O movimento é parte do nosso corpo, através de uma interação seja com os
objetos, seja com os outros corpos, seja consigo mesmo.
Essa interação nos remete lembrar que juntos de outros corpos tocamos e
somos tocados, é nesse momento que muitas vezes acontece que ao mesmo tempo em
que olhamos para outro corpo percebemos que também somos observados.
Sobre essa interação entre dois corpos, Merleau-Ponty (2004) fala que é
preciso que com meu corpo despertem os corpos associados, ou seja, os outros corpos
que o envolvem nesse mundo, em um círculo de sensações onde a sensibilidade passa a
transparecer.
Isso nos faz compreender que sendo um corpo capaz de olhar outro, ele
jamais pode se olhar.
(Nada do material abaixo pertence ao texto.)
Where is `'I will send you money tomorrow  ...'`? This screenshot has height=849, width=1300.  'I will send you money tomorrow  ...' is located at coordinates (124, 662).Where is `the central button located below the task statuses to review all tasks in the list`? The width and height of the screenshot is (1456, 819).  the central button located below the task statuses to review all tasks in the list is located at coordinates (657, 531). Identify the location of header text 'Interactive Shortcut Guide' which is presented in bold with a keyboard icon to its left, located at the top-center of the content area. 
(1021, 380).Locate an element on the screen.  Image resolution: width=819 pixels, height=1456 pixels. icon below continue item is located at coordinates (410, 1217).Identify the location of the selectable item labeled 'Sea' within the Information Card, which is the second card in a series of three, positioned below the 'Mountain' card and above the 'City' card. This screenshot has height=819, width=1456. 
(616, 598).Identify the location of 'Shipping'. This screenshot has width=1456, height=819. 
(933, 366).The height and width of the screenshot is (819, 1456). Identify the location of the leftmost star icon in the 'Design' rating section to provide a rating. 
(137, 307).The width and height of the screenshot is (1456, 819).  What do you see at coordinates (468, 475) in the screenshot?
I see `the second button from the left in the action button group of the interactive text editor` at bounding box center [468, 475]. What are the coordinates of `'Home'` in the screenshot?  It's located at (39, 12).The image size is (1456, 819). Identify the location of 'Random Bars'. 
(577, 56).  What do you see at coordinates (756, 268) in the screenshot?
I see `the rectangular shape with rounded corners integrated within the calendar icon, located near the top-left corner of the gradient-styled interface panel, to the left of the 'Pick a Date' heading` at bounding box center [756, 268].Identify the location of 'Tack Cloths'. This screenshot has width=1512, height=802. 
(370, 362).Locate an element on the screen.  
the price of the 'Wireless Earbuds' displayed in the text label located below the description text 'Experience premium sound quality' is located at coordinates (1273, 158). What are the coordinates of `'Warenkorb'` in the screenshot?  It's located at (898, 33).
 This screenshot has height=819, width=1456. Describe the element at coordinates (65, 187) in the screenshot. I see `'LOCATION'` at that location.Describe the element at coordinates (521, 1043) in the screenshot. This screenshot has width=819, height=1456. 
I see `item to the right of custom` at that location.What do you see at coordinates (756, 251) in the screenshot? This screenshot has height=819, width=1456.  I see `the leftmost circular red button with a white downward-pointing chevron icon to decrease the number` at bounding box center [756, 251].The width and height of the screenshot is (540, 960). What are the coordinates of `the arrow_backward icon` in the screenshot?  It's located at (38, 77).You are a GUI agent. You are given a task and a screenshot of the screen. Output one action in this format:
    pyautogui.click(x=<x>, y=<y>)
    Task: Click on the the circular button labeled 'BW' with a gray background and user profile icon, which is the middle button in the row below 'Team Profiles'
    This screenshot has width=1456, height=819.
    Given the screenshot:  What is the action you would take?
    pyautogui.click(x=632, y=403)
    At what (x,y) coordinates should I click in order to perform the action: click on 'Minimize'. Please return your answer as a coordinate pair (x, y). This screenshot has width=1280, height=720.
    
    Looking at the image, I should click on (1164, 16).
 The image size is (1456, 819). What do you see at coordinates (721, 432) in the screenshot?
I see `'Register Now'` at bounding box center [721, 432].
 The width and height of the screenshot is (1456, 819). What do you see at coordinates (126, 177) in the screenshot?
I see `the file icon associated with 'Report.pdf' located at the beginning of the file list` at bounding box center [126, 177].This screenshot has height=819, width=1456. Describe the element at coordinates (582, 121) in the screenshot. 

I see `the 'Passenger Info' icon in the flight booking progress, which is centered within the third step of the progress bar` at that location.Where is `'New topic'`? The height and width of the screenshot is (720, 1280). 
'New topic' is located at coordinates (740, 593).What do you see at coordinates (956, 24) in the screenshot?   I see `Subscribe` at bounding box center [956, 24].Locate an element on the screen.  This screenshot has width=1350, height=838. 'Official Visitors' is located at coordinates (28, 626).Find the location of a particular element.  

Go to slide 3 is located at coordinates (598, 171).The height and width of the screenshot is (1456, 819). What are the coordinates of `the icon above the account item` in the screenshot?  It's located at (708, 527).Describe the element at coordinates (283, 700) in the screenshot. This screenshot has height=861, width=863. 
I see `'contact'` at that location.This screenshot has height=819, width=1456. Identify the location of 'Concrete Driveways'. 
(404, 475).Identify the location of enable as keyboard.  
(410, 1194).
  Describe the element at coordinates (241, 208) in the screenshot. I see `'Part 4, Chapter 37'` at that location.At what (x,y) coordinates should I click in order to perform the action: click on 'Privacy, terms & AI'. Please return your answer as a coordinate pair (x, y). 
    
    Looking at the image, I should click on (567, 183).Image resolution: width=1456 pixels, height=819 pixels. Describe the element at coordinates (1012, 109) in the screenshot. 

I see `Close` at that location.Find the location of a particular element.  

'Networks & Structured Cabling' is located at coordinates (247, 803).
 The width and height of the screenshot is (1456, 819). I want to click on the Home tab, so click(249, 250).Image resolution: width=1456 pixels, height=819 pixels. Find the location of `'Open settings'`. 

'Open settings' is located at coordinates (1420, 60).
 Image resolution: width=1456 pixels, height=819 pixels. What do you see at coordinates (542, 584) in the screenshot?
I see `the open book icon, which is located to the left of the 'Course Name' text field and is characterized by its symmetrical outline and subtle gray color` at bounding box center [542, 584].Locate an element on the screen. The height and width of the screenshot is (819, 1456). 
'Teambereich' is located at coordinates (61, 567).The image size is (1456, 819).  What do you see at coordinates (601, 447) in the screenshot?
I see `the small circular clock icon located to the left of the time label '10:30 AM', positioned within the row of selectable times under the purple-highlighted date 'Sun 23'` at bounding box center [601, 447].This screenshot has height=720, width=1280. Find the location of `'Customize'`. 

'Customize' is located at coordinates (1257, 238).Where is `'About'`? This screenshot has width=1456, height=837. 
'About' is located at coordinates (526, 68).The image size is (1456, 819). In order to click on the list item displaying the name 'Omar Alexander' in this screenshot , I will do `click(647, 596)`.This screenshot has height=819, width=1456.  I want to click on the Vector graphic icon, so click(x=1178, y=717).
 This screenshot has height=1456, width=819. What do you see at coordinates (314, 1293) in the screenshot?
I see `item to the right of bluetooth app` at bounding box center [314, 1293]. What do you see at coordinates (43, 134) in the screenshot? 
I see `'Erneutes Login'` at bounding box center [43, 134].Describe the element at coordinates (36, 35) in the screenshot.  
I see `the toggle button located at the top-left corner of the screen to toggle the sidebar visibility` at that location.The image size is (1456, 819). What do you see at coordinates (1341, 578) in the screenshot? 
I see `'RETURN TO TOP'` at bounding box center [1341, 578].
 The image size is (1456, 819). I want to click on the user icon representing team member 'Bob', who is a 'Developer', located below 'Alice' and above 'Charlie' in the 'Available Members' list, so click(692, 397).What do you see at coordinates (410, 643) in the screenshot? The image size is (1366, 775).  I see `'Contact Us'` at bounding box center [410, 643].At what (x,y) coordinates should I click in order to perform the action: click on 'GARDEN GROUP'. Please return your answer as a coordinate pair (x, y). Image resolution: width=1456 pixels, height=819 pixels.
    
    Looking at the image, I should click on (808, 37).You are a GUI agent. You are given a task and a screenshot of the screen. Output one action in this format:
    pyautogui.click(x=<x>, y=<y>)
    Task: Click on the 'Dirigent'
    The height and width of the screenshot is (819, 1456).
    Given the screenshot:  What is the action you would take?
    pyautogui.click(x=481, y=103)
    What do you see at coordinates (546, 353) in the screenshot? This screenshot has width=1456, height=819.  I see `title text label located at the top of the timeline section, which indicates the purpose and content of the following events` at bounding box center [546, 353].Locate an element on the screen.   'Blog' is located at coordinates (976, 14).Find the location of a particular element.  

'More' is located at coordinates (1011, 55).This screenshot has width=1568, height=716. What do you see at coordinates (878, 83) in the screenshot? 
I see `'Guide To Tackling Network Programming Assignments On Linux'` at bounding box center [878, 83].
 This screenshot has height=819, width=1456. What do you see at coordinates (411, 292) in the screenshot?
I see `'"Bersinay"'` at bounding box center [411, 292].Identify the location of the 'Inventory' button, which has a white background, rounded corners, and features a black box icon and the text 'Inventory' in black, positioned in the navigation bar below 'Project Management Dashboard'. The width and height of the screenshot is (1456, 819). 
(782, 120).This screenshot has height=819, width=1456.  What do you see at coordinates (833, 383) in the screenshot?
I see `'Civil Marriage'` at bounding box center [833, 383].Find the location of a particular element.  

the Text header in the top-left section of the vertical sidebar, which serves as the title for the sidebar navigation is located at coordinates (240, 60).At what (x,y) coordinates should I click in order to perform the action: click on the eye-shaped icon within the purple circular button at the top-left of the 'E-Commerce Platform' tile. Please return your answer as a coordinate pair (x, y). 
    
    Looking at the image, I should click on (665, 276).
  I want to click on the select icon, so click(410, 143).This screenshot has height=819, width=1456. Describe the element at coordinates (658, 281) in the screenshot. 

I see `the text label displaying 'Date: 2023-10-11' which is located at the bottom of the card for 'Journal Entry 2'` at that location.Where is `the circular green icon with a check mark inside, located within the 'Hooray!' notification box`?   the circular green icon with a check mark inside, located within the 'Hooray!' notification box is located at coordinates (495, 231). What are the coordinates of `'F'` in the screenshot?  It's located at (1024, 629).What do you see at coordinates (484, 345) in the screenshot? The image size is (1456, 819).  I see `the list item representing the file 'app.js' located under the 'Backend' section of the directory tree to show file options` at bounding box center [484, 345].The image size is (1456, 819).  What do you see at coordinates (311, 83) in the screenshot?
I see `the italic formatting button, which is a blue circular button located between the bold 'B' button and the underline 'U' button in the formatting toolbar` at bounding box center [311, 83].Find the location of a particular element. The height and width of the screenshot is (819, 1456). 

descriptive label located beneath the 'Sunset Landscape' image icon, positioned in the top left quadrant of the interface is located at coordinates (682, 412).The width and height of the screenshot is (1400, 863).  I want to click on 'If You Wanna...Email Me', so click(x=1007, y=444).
Apenas sente as sensações quando entra em contato com outro
corpo, ou seja, a carne a pele.
Essa reflexão tem um grande significado para compreendemos a
importância do corpo, da interação, sensações quando dois corpos se juntam do
movimento que estar entrelaçado com outros corpos.
Desse modo, acreditamos que o toque e a sensibilidade são expressão do
corpo e que cada um, expressa de maneiras específicas esses fenômenos. Já que o corpo
é corpo vivo, cheio de sensações inesperadas e um enigma humano. Como diz Nóbrega
(2005) “Na base de toda compreensão está o sentir, essa realidade pré-objetiva que
temos que descobrir em nós mesmo”
No cinema podemos ter essa dimensão sensível do olhar do outro sobre o
corpo, sua expressão e movimento. O filme Tempos Modernos nos oferece uma
oportunidade para ampliarmos a compreensão de corporeidade como expressão do ser
no mundo.
REFERÊNCIAS
MERLEAU-PONTY, Maurice. O olho e o espírito. São Paulo: Cosac & Naify, 2004.
NÓBREGA, Terezinha Petrucia da. ______. Corporeidade e educação física – do
corpo objeto ao corpo sujeito. 2. ed. Natal: EDUFRN, 2005.